● Task brief: Leave out the pictures and retype exactly the lines from the line with "Task: Open the command field dropdown arrow" through the end of the listing below.

┄┄┄┄┄┄┄┄┄┄┄┄┄┄┄┄┄┄┄┄

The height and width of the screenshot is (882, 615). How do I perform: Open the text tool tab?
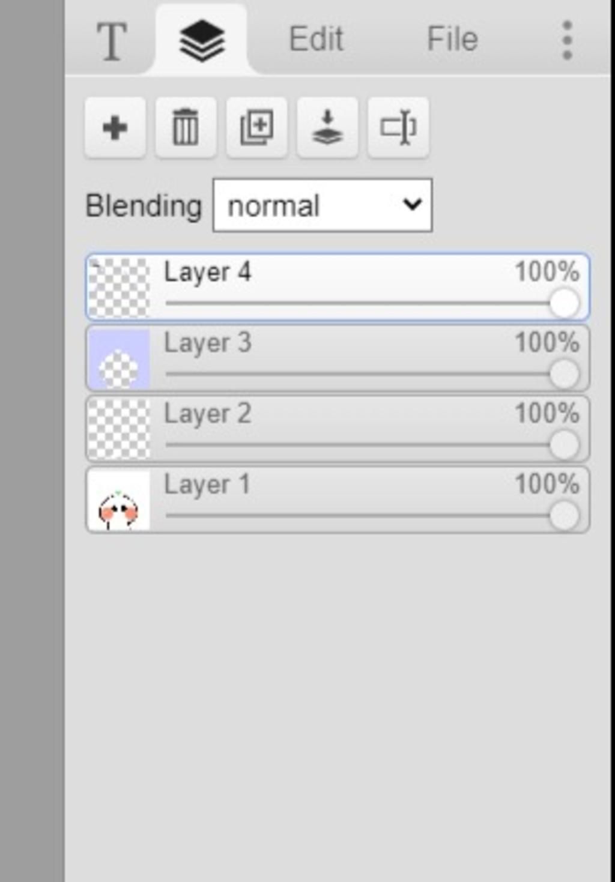(x=112, y=41)
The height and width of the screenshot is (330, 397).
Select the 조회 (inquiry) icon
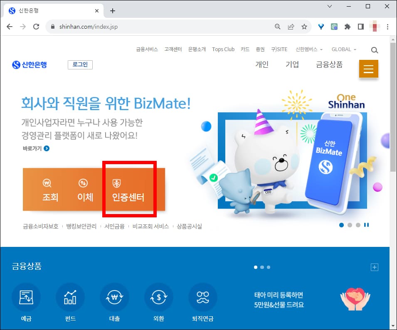point(49,189)
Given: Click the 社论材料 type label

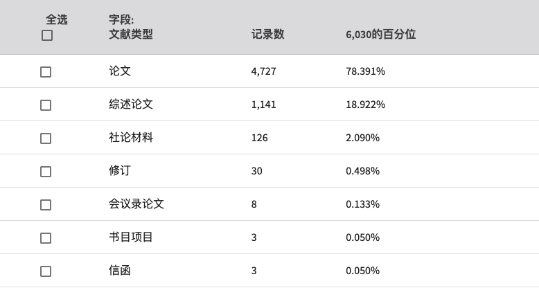Looking at the screenshot, I should pyautogui.click(x=131, y=138).
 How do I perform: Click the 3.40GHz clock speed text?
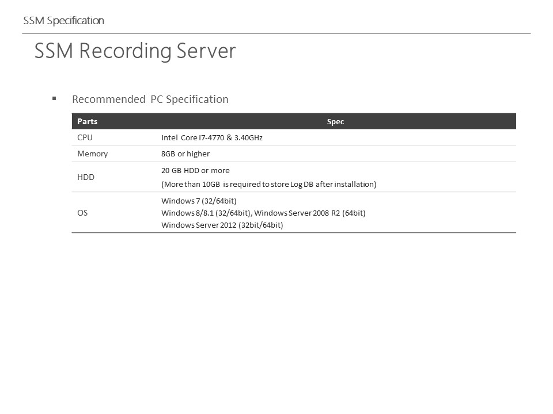coord(249,137)
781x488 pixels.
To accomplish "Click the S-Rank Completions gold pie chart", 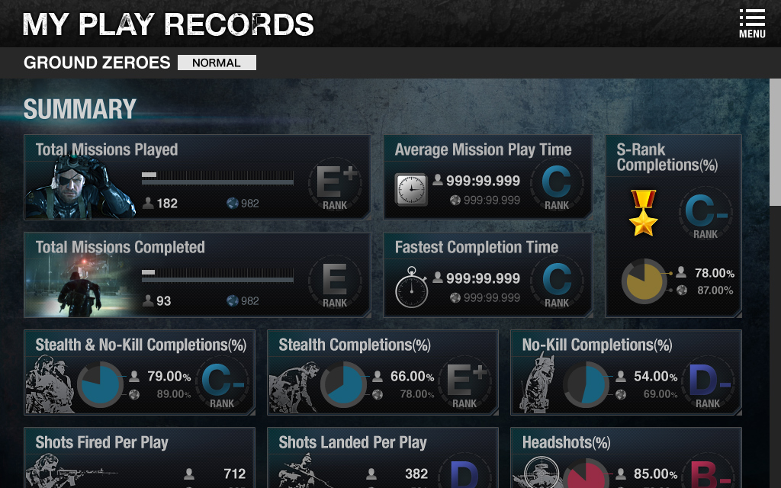I will (644, 281).
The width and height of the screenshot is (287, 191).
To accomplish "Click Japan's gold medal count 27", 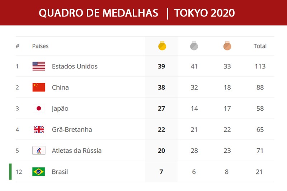I will (x=161, y=108).
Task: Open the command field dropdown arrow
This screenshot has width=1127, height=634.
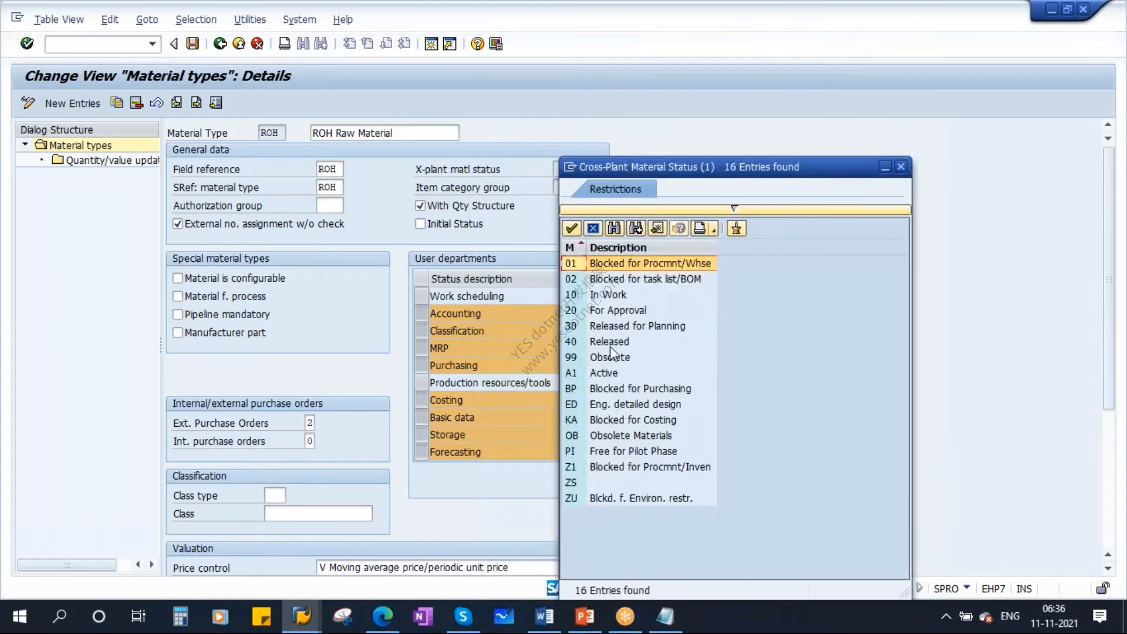Action: 152,44
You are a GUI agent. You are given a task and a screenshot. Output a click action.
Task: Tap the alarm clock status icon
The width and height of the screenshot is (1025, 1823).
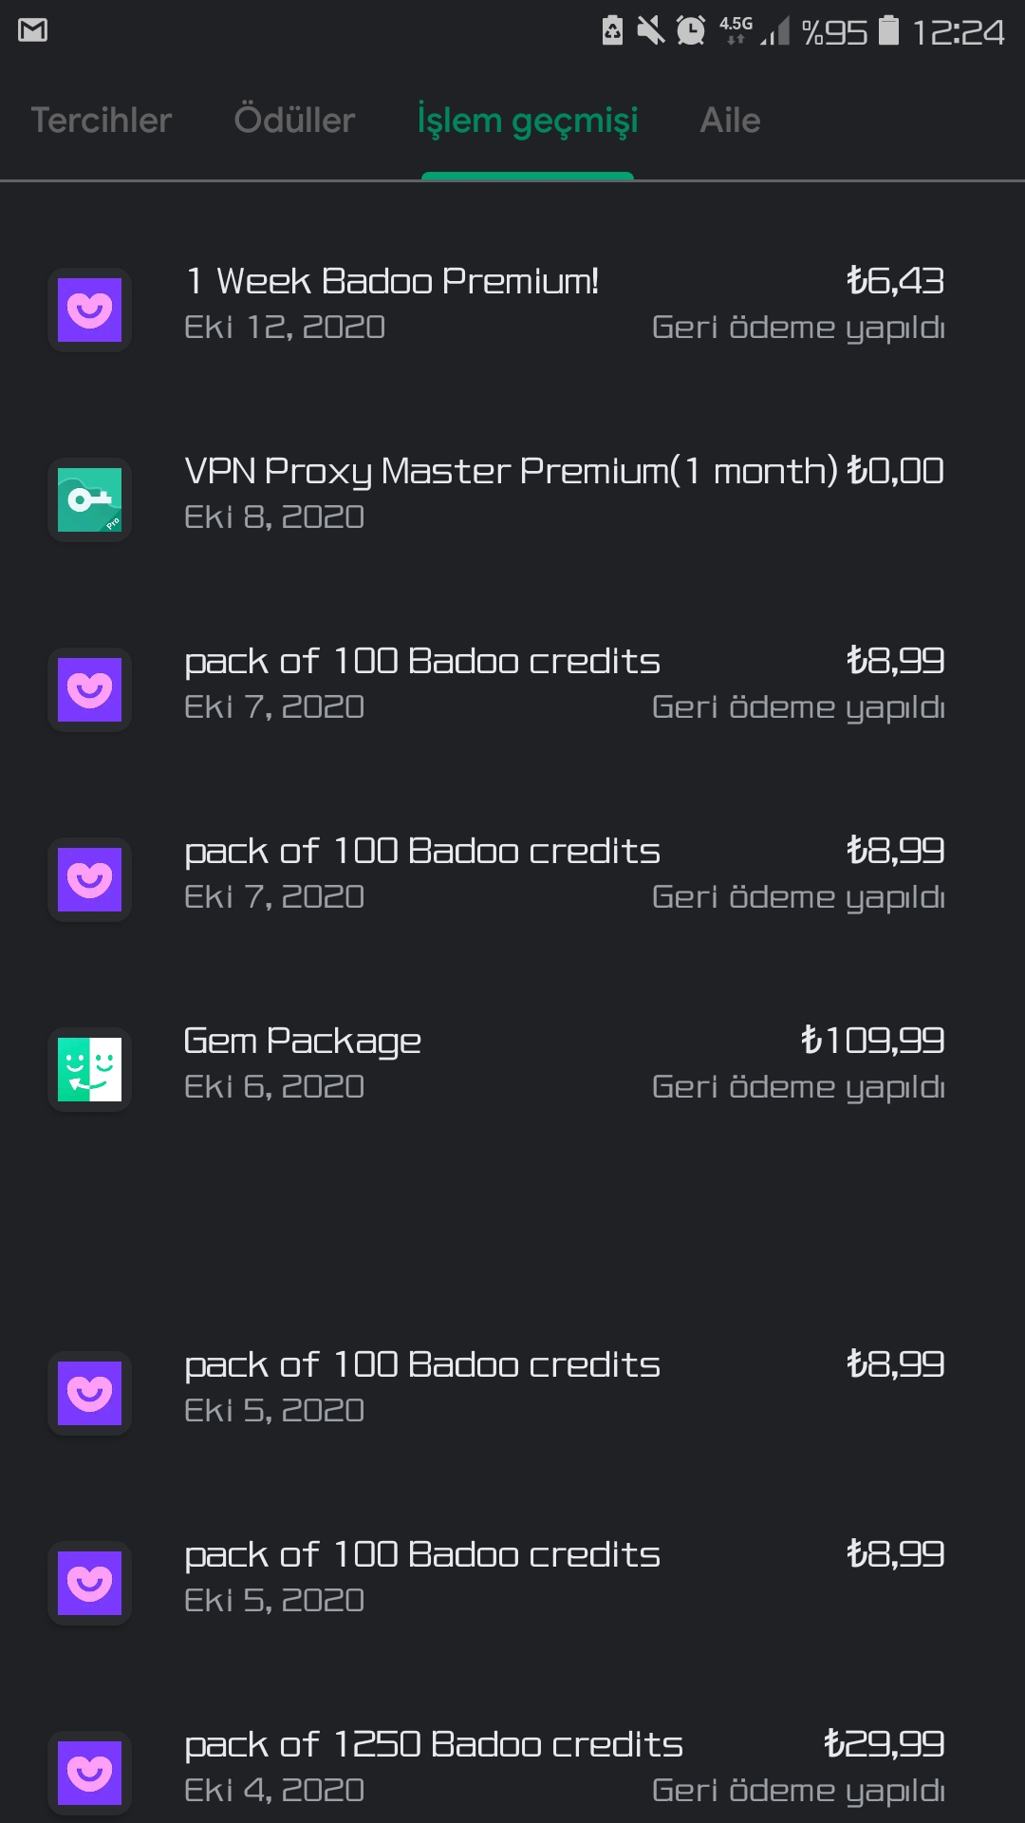click(691, 30)
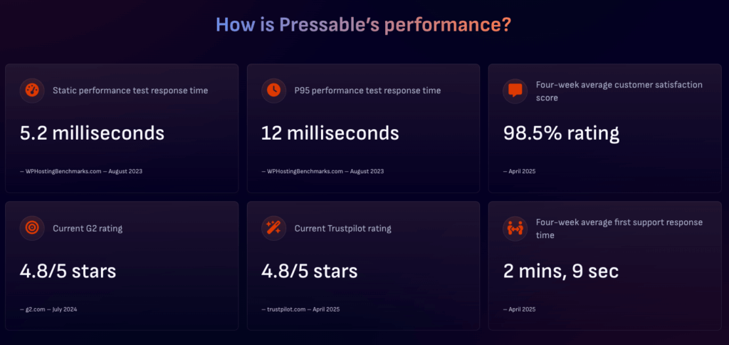The width and height of the screenshot is (729, 345).
Task: Click 'Current Trustpilot rating' label
Action: [x=342, y=229]
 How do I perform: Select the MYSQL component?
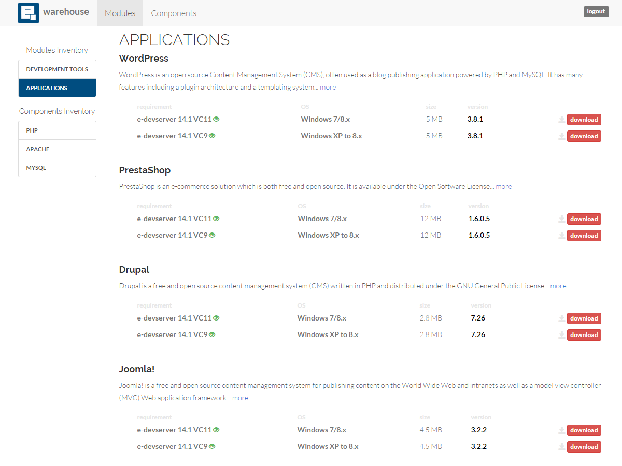57,167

┄┄┄┄┄┄┄┄┄┄┄┄┄┄┄┄┄┄┄┄

● Result of this exercise:
Task: Open the command field dropdown arrow
This screenshot has width=1127, height=634.
Action: 152,44
You are a GUI agent. You are given a task and a screenshot. Output a click action.
Task: Tap the alarm clock status icon
The width and height of the screenshot is (1025, 1823).
click(691, 30)
The width and height of the screenshot is (729, 345).
Task: Click 'Current Trustpilot rating' label
Action: [x=342, y=229]
 How do I perform: Select the MYSQL component?
57,167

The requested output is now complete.